(Recorded data)
/---

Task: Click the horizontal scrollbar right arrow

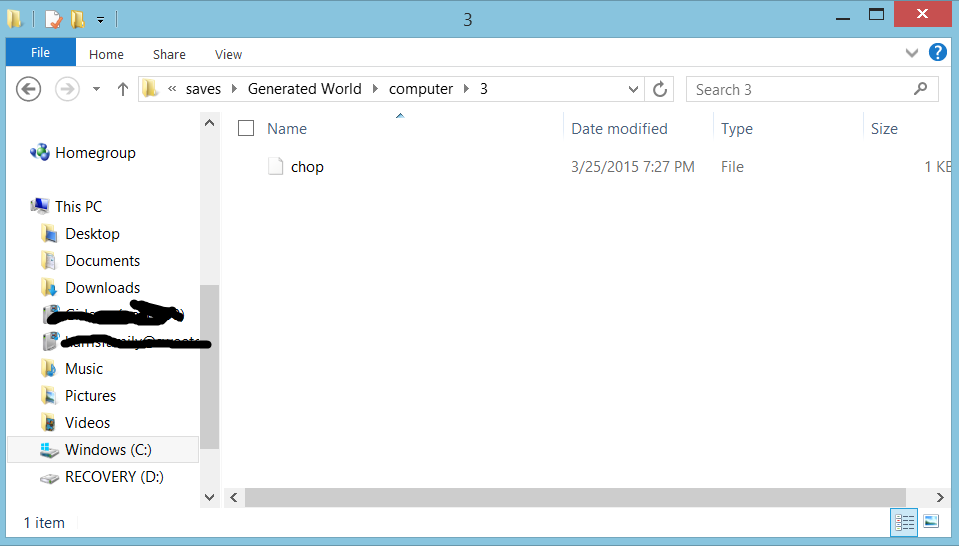Action: coord(939,497)
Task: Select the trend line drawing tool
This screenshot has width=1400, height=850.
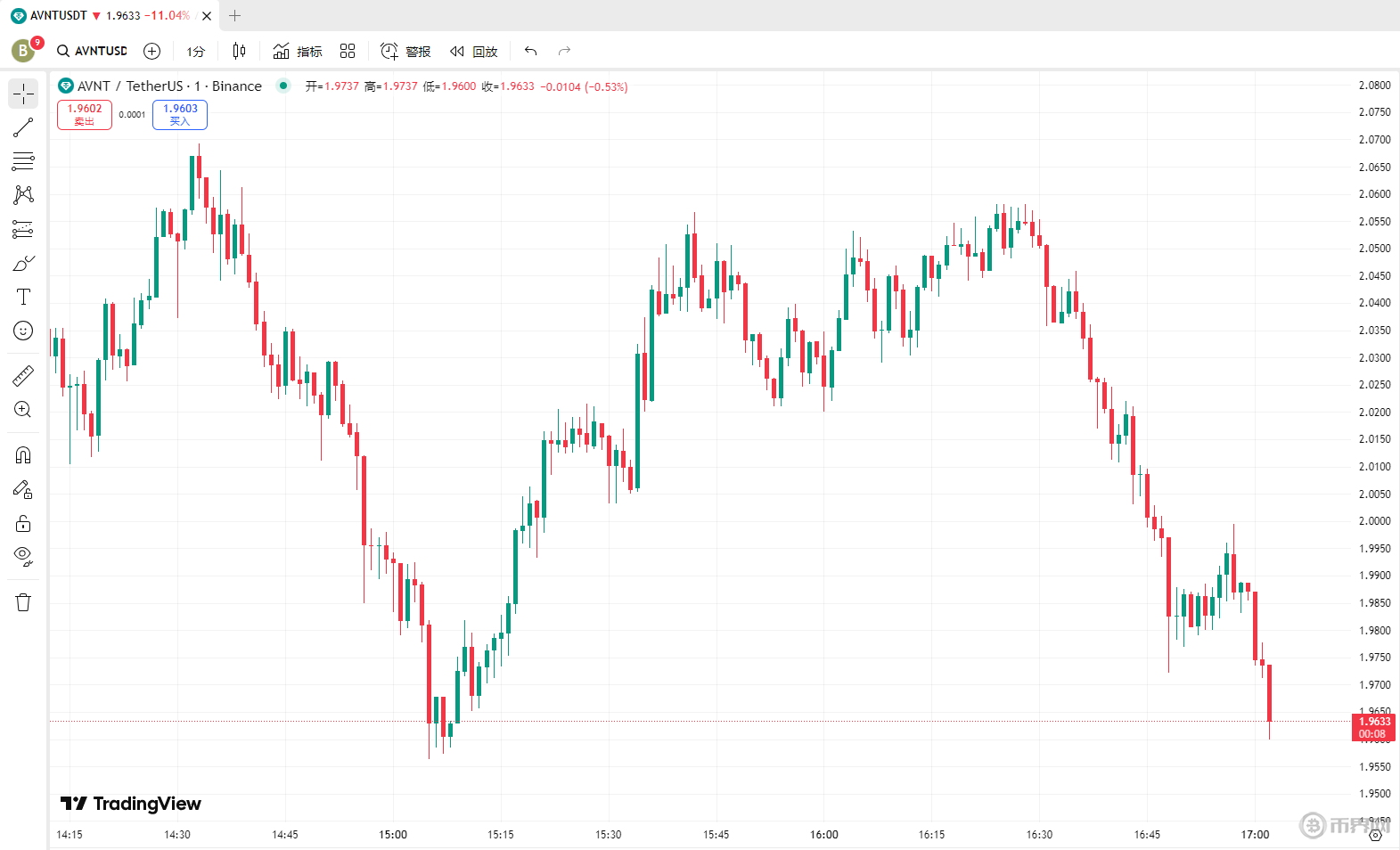Action: (23, 127)
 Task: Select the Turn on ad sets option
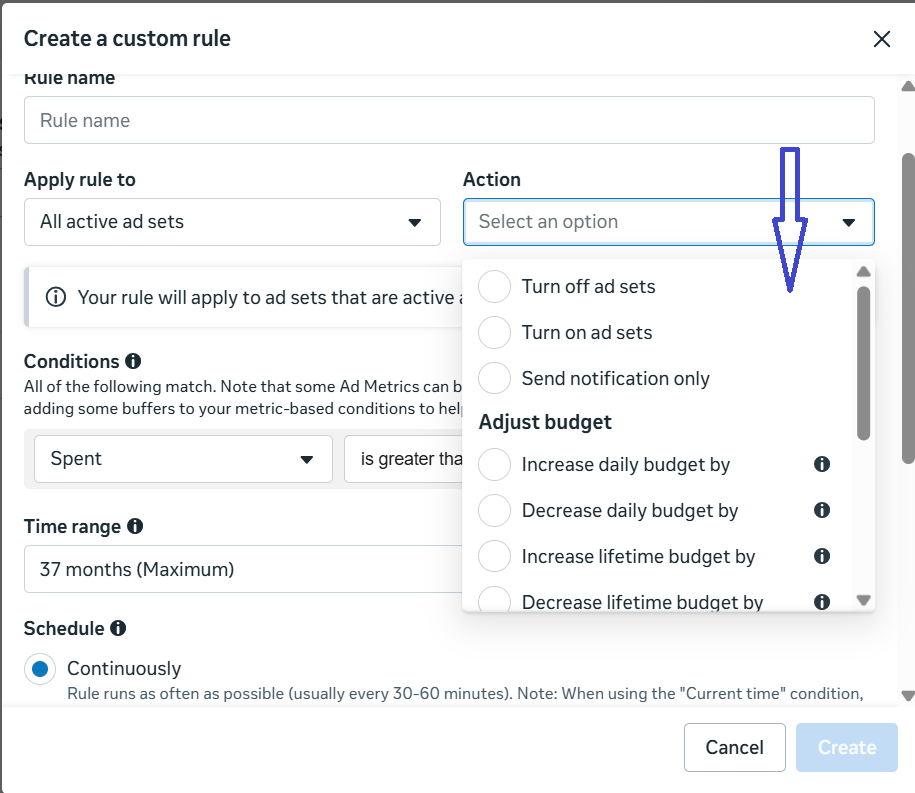(x=495, y=332)
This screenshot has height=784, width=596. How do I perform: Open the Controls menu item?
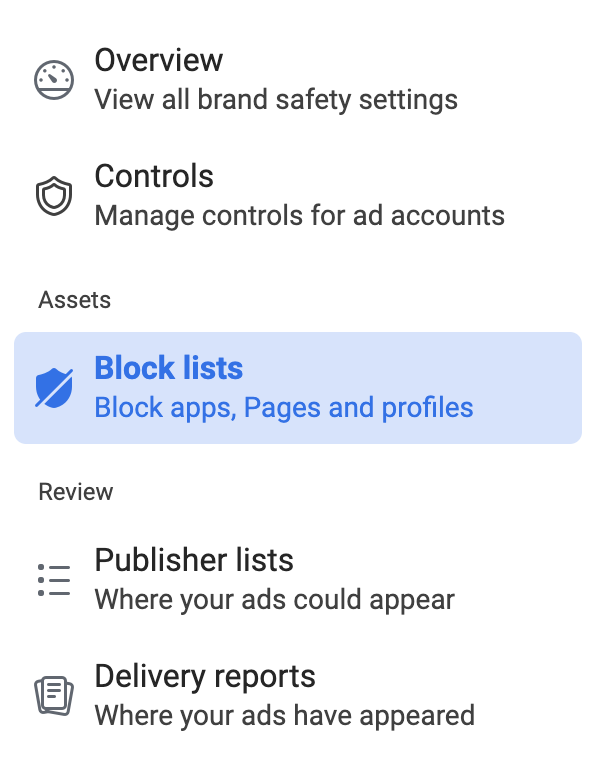pyautogui.click(x=298, y=196)
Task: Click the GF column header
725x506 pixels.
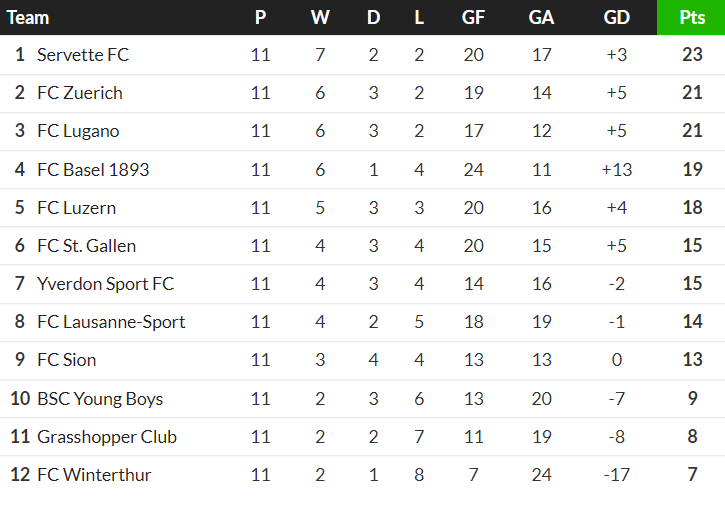Action: click(x=474, y=18)
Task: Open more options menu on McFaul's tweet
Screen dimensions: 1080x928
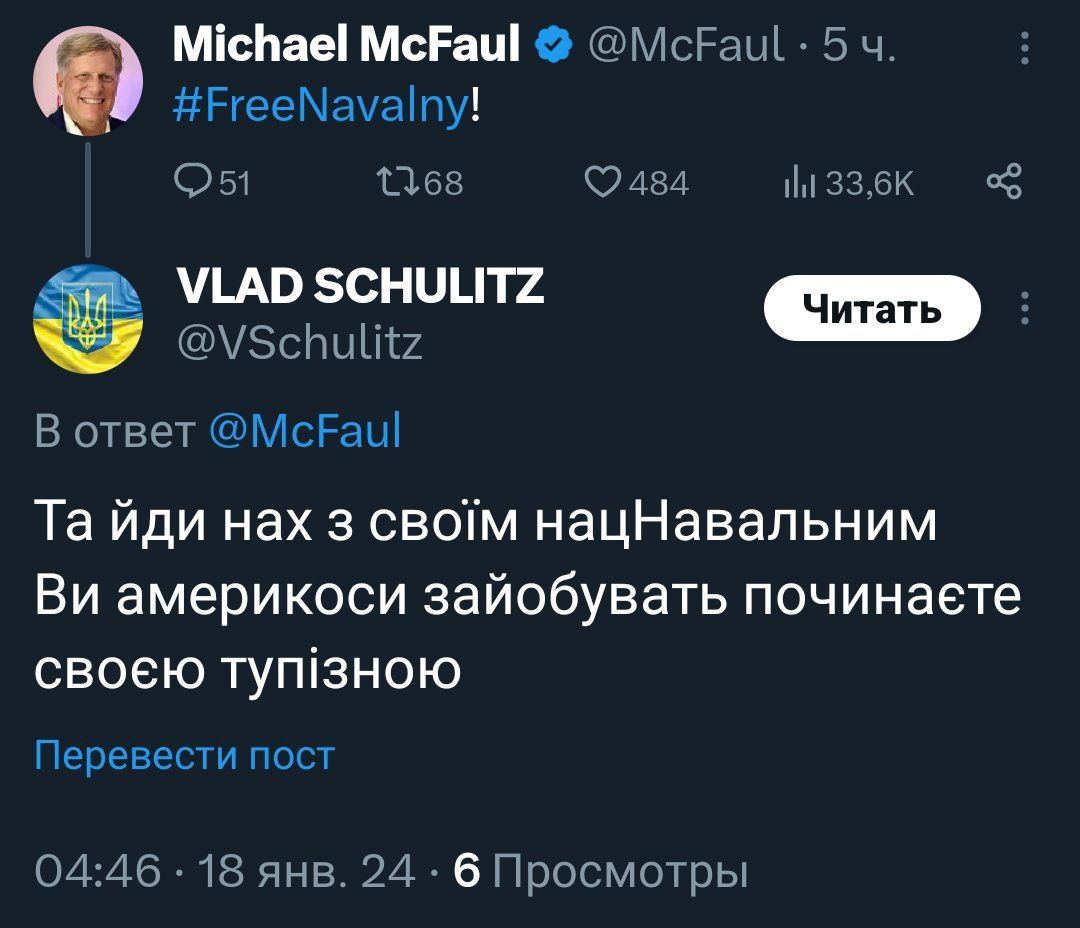Action: [1022, 47]
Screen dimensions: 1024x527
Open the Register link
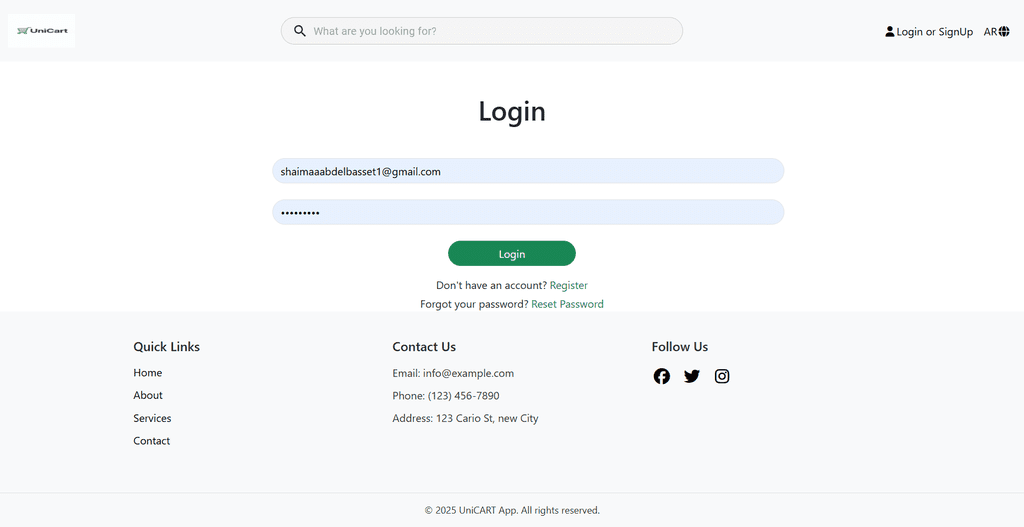[569, 286]
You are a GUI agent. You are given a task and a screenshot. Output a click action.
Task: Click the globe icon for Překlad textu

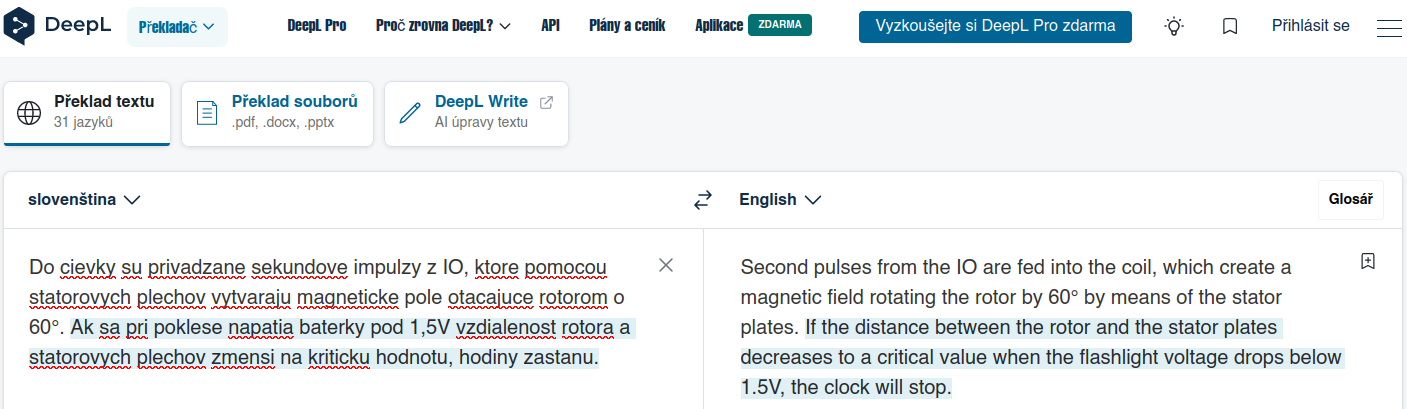29,112
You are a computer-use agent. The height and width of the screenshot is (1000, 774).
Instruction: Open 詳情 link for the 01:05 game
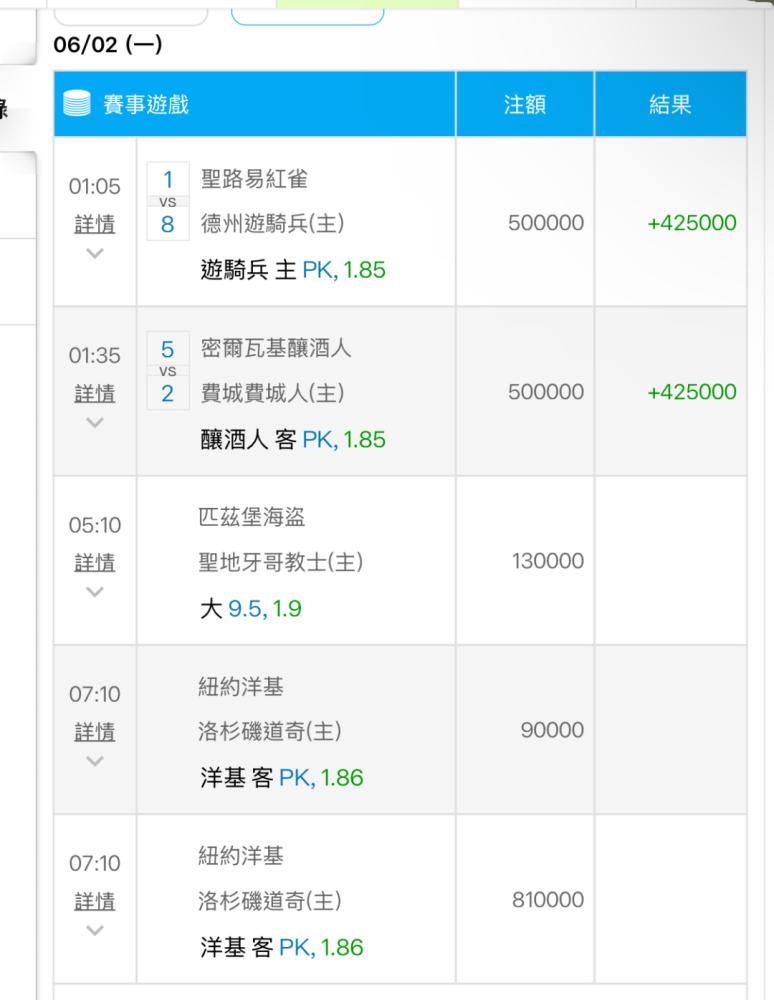tap(94, 224)
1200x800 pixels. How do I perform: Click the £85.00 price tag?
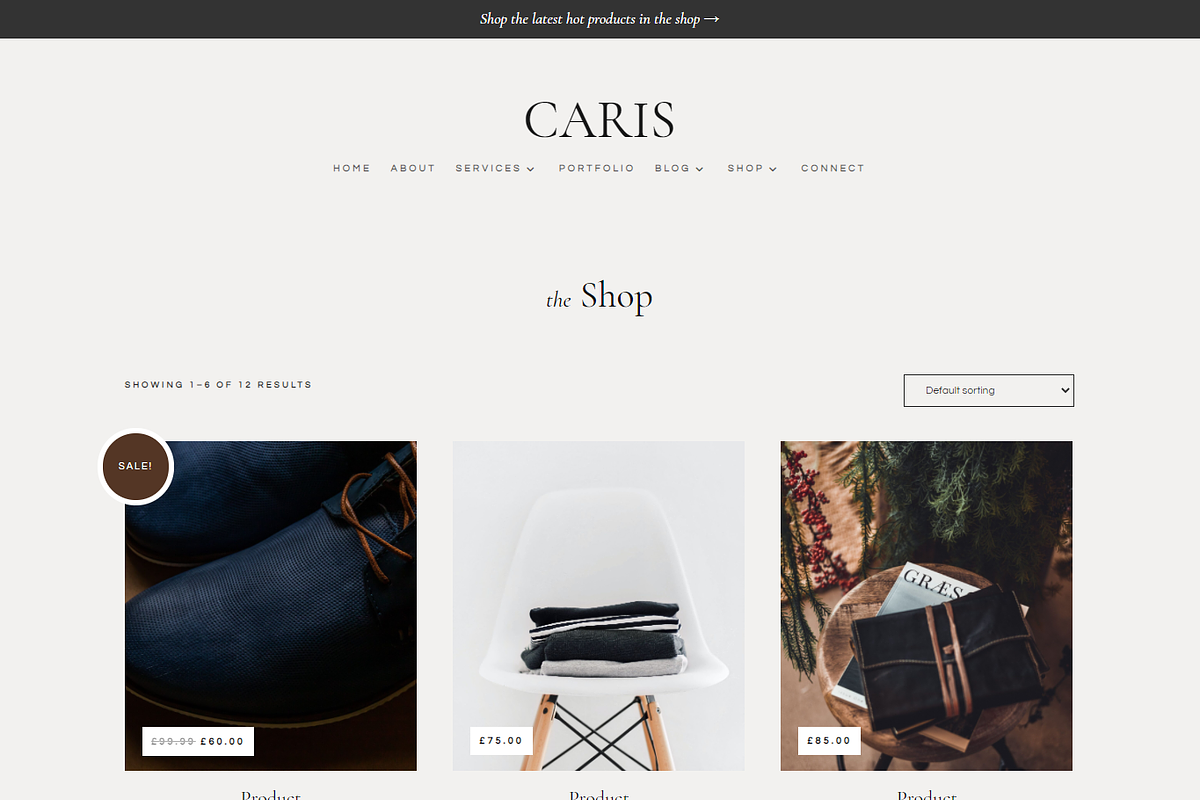pos(829,741)
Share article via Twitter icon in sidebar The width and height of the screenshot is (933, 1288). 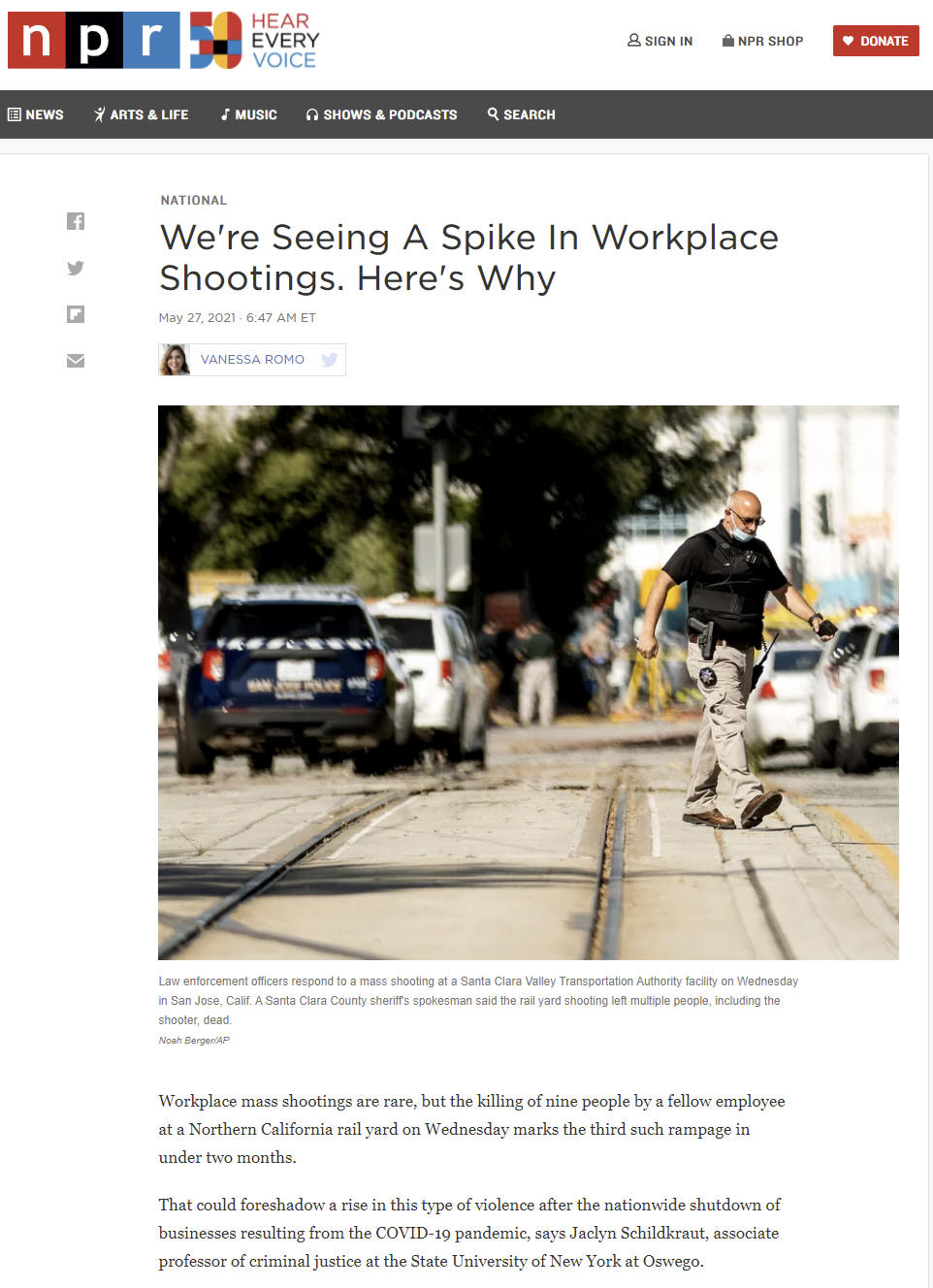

\---

▸ Description of the task
Count every line of the records that holds the string "agent". Write only the total.

▸ Reply
2